I. ÇALIŞMANIN KONUSU, AMACI, METODU VE KAYNAKLARI

A. Çalışmanın Konusu ve Amacı

Kur’ân-ı Kerim’deki âyetler ya muayyen bir sebep olmaksızın (ibtidâen) ya da bir soru veya olay üzerine nâzil omuştur. Bazı âyet veya sûrelerin nüzûlüne iktiran eden bu soru ve olaylara sebeb-i nüzûl denilmiştir. Kaynaklarımızda sebeb-i nüzûl ifade eden ancak lafız ve mana yönüyle farklılıklar arzeden pek çok rivayet bulunmaktadır. Biz bu çalışmamızda öncelikle söz konusu rivayetlerin çeşitleri, rivayetlerde kullanılan lafız farklılıkları ve delalet ettikleri manalar üzerinde durmaya çalıştık.

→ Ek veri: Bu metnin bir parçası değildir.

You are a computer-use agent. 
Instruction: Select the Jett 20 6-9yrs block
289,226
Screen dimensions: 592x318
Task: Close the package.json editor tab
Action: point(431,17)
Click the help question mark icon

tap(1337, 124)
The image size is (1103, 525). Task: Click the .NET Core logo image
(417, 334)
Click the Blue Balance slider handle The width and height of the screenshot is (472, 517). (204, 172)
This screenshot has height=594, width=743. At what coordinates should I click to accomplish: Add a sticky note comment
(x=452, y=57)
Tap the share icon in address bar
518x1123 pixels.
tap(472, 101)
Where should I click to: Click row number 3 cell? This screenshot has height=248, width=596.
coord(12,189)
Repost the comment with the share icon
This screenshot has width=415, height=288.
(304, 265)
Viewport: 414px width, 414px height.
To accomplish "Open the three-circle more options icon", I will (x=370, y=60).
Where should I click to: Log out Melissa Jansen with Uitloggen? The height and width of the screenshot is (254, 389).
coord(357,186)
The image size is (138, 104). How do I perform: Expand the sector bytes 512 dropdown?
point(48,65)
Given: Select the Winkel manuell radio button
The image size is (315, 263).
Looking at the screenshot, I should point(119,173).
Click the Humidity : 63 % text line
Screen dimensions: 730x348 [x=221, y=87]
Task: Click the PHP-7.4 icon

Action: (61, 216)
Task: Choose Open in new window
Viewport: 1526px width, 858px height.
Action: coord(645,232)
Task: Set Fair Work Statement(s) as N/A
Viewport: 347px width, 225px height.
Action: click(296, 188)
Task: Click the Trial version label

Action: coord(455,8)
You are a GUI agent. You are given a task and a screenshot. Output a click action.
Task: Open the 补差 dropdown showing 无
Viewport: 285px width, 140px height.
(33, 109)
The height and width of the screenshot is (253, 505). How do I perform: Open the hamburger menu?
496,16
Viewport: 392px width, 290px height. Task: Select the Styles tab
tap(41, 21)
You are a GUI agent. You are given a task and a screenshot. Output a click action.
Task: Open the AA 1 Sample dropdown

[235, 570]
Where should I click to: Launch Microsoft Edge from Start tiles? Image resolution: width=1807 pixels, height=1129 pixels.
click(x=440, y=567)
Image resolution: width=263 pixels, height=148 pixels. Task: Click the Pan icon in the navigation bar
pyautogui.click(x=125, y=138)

Bir âyet veya sûrenin sebeb-i nüzûlü olarak birden fazla rivayetin bulunduğu durumlar da vardır. Bu rivayetlerin bazen şahıs, zaman ve mekan bakımından birbirine muarız olduğu görülmektedir. Söz konusu tearuzları giderme ve asıl sebeb-i nüzûlü tesbit etme adına kabul-red, tercih ve cem gibi yollar geliştirilmiştir. Rivayetleri hiçbir şekilde uzlaştıramayan bazı âlimler ise bir çıkış yolu olarak âynı âyet veya sûrenin birden fazla kere nâzil olduğunu (mükerrer nüzûl) ileri sürmüştür. Bununla beraber mükerrer nüzûl fikrini kabul etmeyen ve birbiriyle çelişkili gibi görünen rivayetleri izah ve telif yoluna giden âlimler de vardır. Bu çalışmanın ana konusunu mükerrer nüzûl konusuna lehte ve aleyhte yaklaşımlar, tarafların öne sürdüğü deliller ve mükerrer nâzil olduğu ifade edilen âyet ve sûreler oluşturmaktadır.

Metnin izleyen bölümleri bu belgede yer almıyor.